● **Aim of the task**: Copy out every one of the following entries line for line, changing nothing.

Target position records
## start

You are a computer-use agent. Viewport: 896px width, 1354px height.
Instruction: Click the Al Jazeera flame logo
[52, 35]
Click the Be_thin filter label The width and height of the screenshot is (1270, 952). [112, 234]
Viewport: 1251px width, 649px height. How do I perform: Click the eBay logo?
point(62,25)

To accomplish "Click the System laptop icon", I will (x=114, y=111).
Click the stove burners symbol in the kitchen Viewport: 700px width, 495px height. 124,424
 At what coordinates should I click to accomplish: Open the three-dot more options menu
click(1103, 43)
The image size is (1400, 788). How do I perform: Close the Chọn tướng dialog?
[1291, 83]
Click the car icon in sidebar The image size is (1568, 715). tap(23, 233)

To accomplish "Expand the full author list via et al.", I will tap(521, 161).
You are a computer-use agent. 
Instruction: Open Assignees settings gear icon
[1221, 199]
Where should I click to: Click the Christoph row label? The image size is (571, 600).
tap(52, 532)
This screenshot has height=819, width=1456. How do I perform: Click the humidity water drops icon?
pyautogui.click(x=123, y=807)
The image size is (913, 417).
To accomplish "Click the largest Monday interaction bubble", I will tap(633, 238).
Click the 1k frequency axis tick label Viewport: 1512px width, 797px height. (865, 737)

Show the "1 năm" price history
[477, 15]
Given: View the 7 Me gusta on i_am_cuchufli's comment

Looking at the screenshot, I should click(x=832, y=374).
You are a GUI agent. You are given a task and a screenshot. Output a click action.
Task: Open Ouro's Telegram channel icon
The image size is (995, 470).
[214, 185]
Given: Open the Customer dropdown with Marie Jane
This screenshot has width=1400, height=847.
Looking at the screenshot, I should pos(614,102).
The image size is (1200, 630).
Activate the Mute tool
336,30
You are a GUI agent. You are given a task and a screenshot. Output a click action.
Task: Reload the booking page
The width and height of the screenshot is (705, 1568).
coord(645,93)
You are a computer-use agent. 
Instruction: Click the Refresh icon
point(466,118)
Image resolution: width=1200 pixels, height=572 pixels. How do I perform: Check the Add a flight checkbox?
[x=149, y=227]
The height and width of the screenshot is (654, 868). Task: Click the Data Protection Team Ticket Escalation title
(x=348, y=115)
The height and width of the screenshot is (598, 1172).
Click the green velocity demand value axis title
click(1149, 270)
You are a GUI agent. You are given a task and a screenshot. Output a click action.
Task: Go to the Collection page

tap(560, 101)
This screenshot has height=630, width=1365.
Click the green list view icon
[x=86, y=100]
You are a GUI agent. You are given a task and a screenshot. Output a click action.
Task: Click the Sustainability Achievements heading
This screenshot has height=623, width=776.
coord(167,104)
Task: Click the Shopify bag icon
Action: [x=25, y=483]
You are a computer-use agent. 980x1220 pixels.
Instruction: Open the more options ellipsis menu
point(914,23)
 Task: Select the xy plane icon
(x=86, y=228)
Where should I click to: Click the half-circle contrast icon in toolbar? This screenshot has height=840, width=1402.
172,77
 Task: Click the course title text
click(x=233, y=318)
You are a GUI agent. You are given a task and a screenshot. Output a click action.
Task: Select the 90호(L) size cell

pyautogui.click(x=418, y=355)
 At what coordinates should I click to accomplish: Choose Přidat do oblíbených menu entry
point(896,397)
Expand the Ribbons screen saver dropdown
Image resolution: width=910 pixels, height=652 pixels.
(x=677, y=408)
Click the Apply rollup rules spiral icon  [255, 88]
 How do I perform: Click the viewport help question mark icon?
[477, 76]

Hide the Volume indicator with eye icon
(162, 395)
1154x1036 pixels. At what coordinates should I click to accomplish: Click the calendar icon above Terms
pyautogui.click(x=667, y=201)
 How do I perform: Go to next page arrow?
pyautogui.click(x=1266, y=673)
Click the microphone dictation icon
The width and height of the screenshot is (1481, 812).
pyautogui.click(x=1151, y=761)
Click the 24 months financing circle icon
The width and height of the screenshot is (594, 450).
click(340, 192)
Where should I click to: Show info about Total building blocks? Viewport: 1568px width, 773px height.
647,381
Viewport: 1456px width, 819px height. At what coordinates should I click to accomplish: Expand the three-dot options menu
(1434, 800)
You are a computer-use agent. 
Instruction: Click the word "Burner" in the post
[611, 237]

## end

● **The solution**:
You are a computer-use agent. Viewport: 896px width, 1354px height.
Instruction: Click the Al Jazeera flame logo
[52, 35]
Click the Be_thin filter label The width and height of the screenshot is (1270, 952). [112, 234]
Viewport: 1251px width, 649px height. How do I perform: Click the eBay logo?
point(62,25)

To accomplish "Click the System laptop icon", I will (x=114, y=111).
Click the stove burners symbol in the kitchen Viewport: 700px width, 495px height. 124,424
 At what coordinates should I click to accomplish: Open the three-dot more options menu
click(1103, 43)
The image size is (1400, 788). How do I perform: Close the Chọn tướng dialog?
[1291, 83]
Click the car icon in sidebar The image size is (1568, 715). tap(23, 233)

To accomplish "Expand the full author list via et al.", I will tap(521, 161).
You are a computer-use agent. 
Instruction: Open Assignees settings gear icon
[1221, 199]
Where should I click to: Click the Christoph row label? The image size is (571, 600).
tap(52, 532)
This screenshot has height=819, width=1456. How do I perform: Click the humidity water drops icon?
pyautogui.click(x=123, y=807)
The image size is (913, 417).
To accomplish "Click the largest Monday interaction bubble", I will tap(633, 238).
Click the 1k frequency axis tick label Viewport: 1512px width, 797px height. (865, 737)

Show the "1 năm" price history
[477, 15]
Given: View the 7 Me gusta on i_am_cuchufli's comment

Looking at the screenshot, I should click(x=832, y=374).
You are a GUI agent. You are given a task and a screenshot. Output a click action.
Task: Open Ouro's Telegram channel icon
The image size is (995, 470).
[214, 185]
Given: Open the Customer dropdown with Marie Jane
This screenshot has width=1400, height=847.
Looking at the screenshot, I should pos(614,102).
The image size is (1200, 630).
Activate the Mute tool
336,30
You are a GUI agent. You are given a task and a screenshot. Output a click action.
Task: Reload the booking page
The width and height of the screenshot is (705, 1568).
coord(645,93)
You are a computer-use agent. 
Instruction: Click the Refresh icon
point(466,118)
Image resolution: width=1200 pixels, height=572 pixels. How do I perform: Check the Add a flight checkbox?
[x=149, y=227]
The height and width of the screenshot is (654, 868). Task: Click the Data Protection Team Ticket Escalation title
(x=348, y=115)
The height and width of the screenshot is (598, 1172).
Click the green velocity demand value axis title
click(1149, 270)
You are a GUI agent. You are given a task and a screenshot. Output a click action.
Task: Go to the Collection page

tap(560, 101)
This screenshot has height=630, width=1365.
Click the green list view icon
[x=86, y=100]
You are a GUI agent. You are given a task and a screenshot. Output a click action.
Task: Click the Sustainability Achievements heading
This screenshot has height=623, width=776.
coord(167,104)
Task: Click the Shopify bag icon
Action: [x=25, y=483]
You are a computer-use agent. 980x1220 pixels.
Instruction: Open the more options ellipsis menu
point(914,23)
 Task: Select the xy plane icon
(x=86, y=228)
Where should I click to: Click the half-circle contrast icon in toolbar? This screenshot has height=840, width=1402.
172,77
 Task: Click the course title text
click(x=233, y=318)
You are a GUI agent. You are given a task and a screenshot. Output a click action.
Task: Select the 90호(L) size cell

pyautogui.click(x=418, y=355)
 At what coordinates should I click to accomplish: Choose Přidat do oblíbených menu entry
point(896,397)
Expand the Ribbons screen saver dropdown
Image resolution: width=910 pixels, height=652 pixels.
(x=677, y=408)
Click the Apply rollup rules spiral icon  [255, 88]
 How do I perform: Click the viewport help question mark icon?
[477, 76]

Hide the Volume indicator with eye icon
(162, 395)
1154x1036 pixels. At what coordinates should I click to accomplish: Click the calendar icon above Terms
pyautogui.click(x=667, y=201)
 How do I perform: Go to next page arrow?
pyautogui.click(x=1266, y=673)
Click the microphone dictation icon
The width and height of the screenshot is (1481, 812).
pyautogui.click(x=1151, y=761)
Click the 24 months financing circle icon
The width and height of the screenshot is (594, 450).
click(340, 192)
Where should I click to: Show info about Total building blocks? Viewport: 1568px width, 773px height.
647,381
Viewport: 1456px width, 819px height. At what coordinates should I click to accomplish: Expand the three-dot options menu
(1434, 800)
You are a computer-use agent. 
Instruction: Click the word "Burner" in the post
[611, 237]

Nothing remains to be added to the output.